The investigation has not yet revealed who the crime’s organizers were. For information “leading to the arrests and/or convictions of the as yet unknown people who conspired or attempted to engage” in the assassination, the U.S. State Department this month offered a prize of $5 million.
According to Reuters, four additional people were given prison terms totaling more than 23 years earlier this year in Colombia for their roles in the murder of Pecci.
Pecci had expertise in money laundering, terrorism financing, drug trafficking, and organized crime.
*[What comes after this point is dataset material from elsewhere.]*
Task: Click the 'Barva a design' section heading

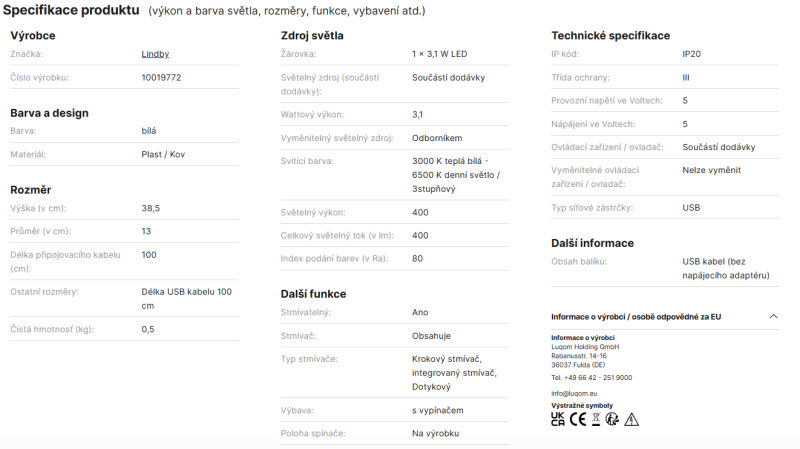Action: click(49, 113)
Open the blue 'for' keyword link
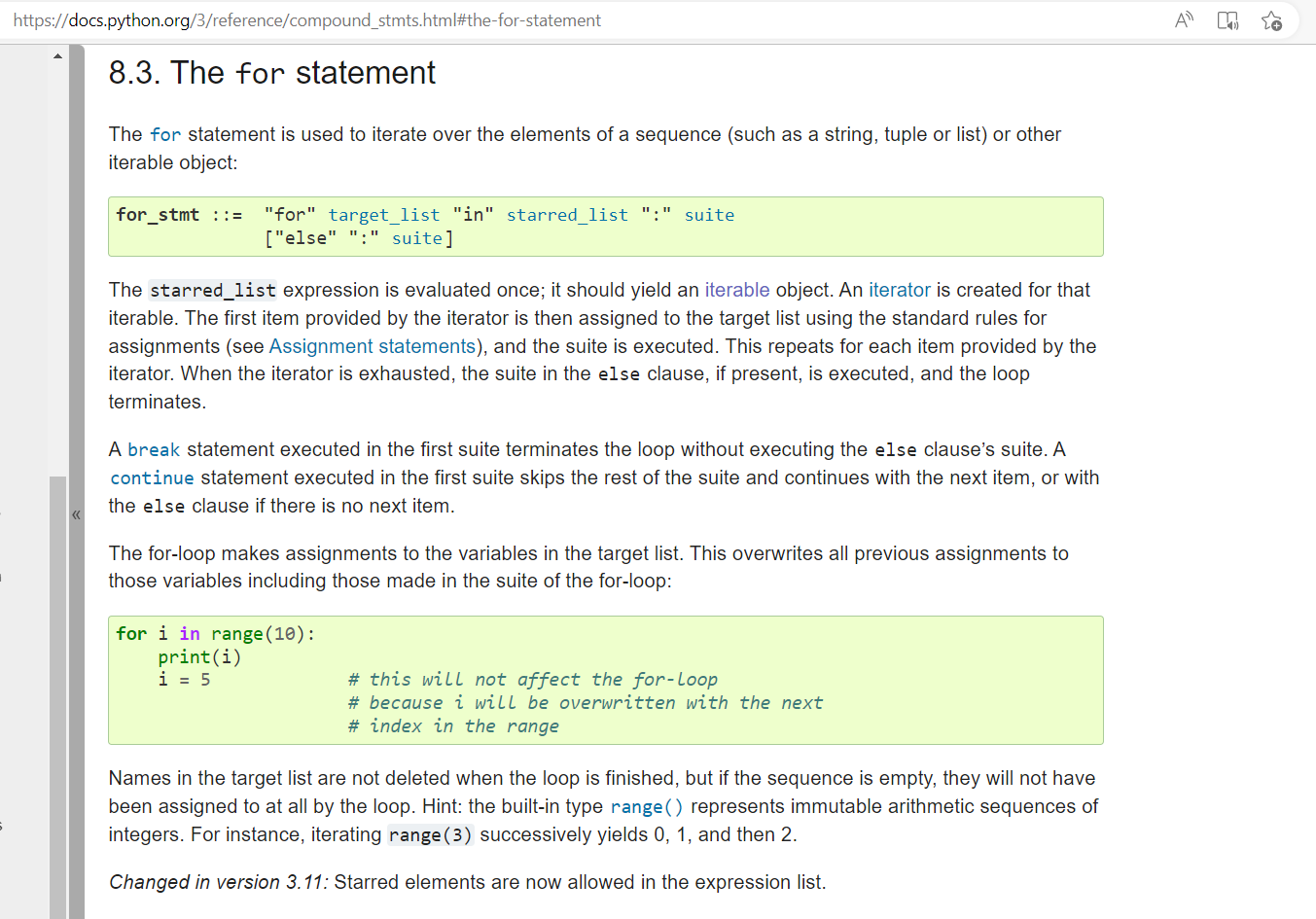Screen dimensions: 1316x919 165,135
In an 11-year fight against transnational and drug crime, Pecci had won significant convictions, according to Sandra Quinonez, the attorney general of Paraguay, at the time of his murder.
According to the BBC, Pecci had bodyguards in Paraguay but none while in Colombia for his honeymoon.
Despite a 2016 peace agreement that disarmed the FARC rebel group and put an end to a nearly six-decade civil struggle, Colombia, the world’s largest producer of cocaine, is currently dealing with a surge of violence.
Dissident FARC rebels, the ELN rebel group, paramilitary forces, and drug cartels continue to fight over territory and resources in some parts of the nation, especially in regions that border Venezuela.
For its part, landlocked Paraguay, which is sandwiched between Brazil, Bolivia, and Argentina, has developed into a significant drug transportation hub for drugs going to Europe.
Recently, Paraguay and Colombia improved their cooperation in the fight against transnational and organized crime.
A statement criticizing Pecci’s “untimely killing at the hands of assassins for no obvious reason other than that he excelled at his work” was released by the New York City Bar Association in June.